Год назад я рассказывал о представленной на ту же премию в рукописи совершенно замечательной книге киевлянина Максима Матковского — про то, между прочим, как на Сирию надвигалась катастрофа, — "Попугай в медвежьей берлоге". Книге этой досталась только третья премия. Зато она недавно вышла в России. В этом году я даже не буду пытаться ждать приговора московского жюри (прозвучит во вторник) и угадать ход его коллективной мысли и его вкусы. Литературные премии — странная штука, разбираться в их логике никому не советую.

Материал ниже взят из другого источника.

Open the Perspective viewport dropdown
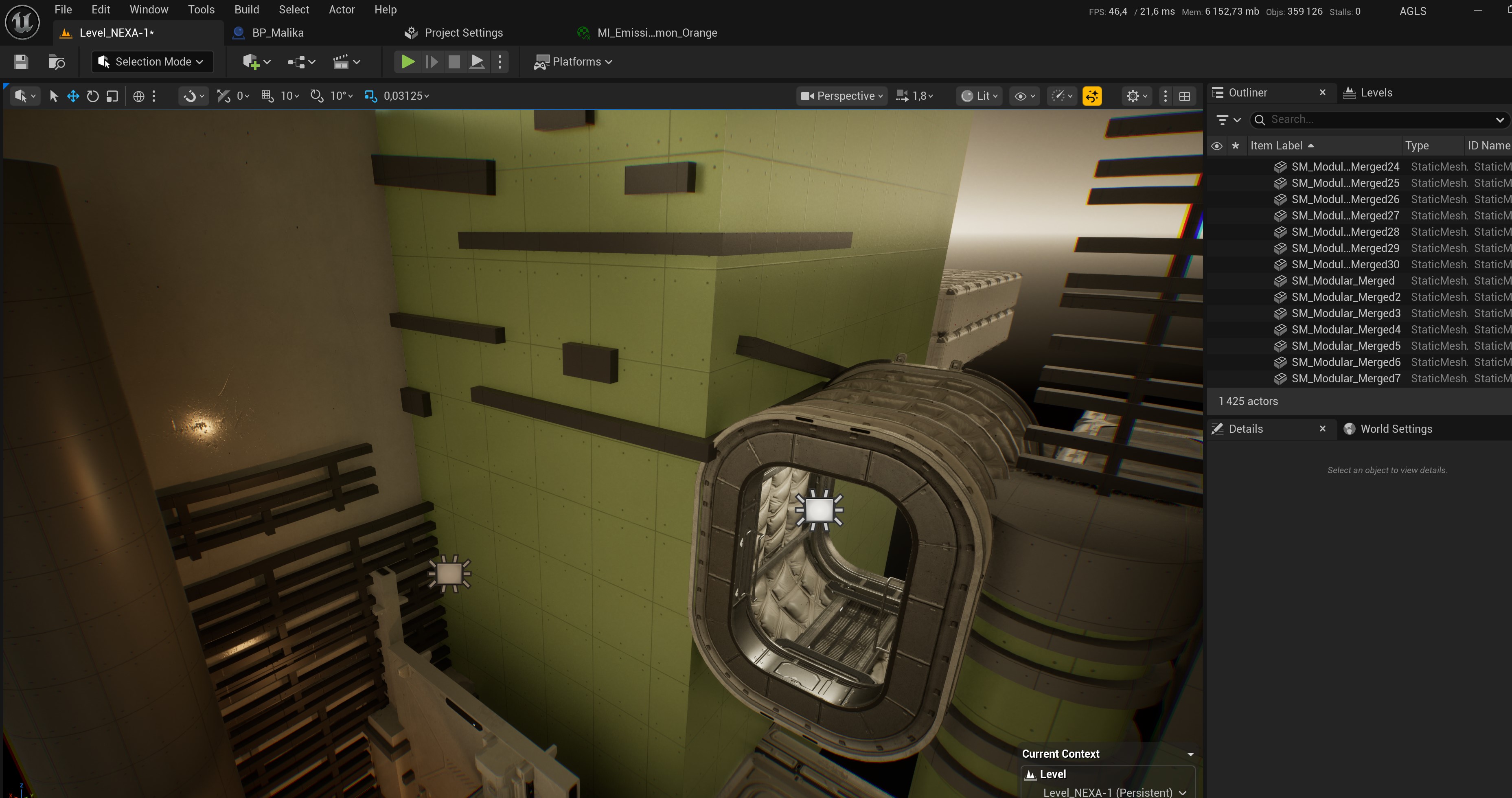This screenshot has width=1512, height=798. pos(841,96)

Просто получилось так, что я за какое-то время до подведения итогов прочитал, опять же в рукописи, вот эти две работы. Они совершенно не обязательно лучшие из списка, не обязательно вообще что-нибудь получат. Более того, я даже не утверждаю, что это книги хорошие (а что такое "хорошие"?), я говорю только, что они есть, и они удивительны, в том числе самим фактом своего появления на свет там, где и не ждешь чуда русского слова.